In September 2015, the body of Aylan Kurdi, a 3-year-old Syrian migrant, washed up on a Turkish beach. The boy had fallen off a rubber raft provided by a smuggler who had promised the boy’s father a motorboat. As the startling images of the drowned boy spread, they prompted an outpouring of humanitarian aid—including from the tech sector, which wanted to help prevent the next Aylan from drowning. Knowing that many refugees have access to cellphones, volunteers around the world began developing apps and other tools to help guide refugees on their journeys, adding to the innovative work under way at humanitarian organizations.

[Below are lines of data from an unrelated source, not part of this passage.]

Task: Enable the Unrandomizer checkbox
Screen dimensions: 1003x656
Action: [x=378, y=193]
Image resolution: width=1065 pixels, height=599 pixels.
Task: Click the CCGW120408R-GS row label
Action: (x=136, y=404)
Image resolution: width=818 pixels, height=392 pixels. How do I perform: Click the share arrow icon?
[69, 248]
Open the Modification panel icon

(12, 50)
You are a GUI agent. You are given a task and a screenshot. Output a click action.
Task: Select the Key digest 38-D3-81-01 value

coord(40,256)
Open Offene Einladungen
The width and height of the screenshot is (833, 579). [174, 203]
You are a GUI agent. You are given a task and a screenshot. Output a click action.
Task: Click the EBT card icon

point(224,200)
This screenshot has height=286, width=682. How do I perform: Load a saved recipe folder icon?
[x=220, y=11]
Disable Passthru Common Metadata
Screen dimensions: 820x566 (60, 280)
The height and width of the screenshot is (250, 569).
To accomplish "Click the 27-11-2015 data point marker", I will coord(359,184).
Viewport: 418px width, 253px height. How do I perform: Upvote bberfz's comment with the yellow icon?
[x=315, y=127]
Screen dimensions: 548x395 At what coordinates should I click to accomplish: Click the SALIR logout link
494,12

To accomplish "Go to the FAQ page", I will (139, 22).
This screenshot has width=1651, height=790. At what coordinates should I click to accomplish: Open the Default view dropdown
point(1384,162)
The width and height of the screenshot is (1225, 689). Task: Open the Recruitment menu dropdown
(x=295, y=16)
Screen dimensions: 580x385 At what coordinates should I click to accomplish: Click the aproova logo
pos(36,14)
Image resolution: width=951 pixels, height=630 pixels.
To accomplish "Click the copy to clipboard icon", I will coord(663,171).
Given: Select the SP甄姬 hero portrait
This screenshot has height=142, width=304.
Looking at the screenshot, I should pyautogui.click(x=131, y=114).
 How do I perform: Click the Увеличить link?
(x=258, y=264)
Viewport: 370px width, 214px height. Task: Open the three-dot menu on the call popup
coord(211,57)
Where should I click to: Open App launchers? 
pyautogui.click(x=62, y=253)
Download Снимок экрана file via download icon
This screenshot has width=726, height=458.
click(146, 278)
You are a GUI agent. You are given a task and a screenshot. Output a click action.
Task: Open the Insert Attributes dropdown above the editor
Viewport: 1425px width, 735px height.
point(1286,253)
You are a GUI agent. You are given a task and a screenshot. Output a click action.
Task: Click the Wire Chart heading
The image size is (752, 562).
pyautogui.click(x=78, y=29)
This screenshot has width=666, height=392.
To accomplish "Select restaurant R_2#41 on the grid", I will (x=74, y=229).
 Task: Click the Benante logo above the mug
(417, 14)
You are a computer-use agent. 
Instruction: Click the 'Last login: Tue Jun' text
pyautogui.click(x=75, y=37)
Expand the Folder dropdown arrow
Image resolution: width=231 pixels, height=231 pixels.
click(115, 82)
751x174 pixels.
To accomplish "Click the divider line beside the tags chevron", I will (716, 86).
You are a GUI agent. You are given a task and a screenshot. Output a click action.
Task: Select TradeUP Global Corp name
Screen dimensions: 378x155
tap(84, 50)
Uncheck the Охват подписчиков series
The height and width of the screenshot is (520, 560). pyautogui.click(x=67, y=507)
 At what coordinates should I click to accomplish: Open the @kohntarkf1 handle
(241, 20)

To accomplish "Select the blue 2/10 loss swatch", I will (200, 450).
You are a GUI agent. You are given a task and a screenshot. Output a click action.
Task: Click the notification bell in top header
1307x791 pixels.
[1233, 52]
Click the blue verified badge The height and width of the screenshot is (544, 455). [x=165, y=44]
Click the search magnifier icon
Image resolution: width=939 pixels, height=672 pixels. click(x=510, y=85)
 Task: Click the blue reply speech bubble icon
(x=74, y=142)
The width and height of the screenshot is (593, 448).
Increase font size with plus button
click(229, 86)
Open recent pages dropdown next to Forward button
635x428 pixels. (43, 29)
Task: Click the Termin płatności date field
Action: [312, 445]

The resulting technologies are already helping refugees gather crucial information, reconnect with lost relatives, and establish a legal identity in new countries. Technologies still being developed promise to take the place of translators and perhaps even nurses and doctors. Here are what some current and future tools look like.
1 | Instant Intel
Nina Kov, a choreographer who researches the intersection of dance and technology, was in Budapest in the summer of 2015 as migrants streamed into the city’s train stations. Kov and her husband saw a need for reliable and up-to-date information on everything from train schedules to the safety of tap water. They developed an app, which they called InfoAid, to give this kind of guidance, including warnings to avoid smugglers. The app used very little network data, meaning it was convenient for people on restricted data plans, and was available in several languages. InfoAid has been tested in the real world: During the peak of the crisis in Budapest, when the city faced an influx of thousands of migrants, it maintained an online translation chat room, staffed by volunteers. Translating refugees’ questions is time-consuming and relies on attracting qualified volunteers—“Arabic is very specific,” Kov says—and in the absence of funding, InfoAid has become inactive; Kov hopes to get it back up and running soon.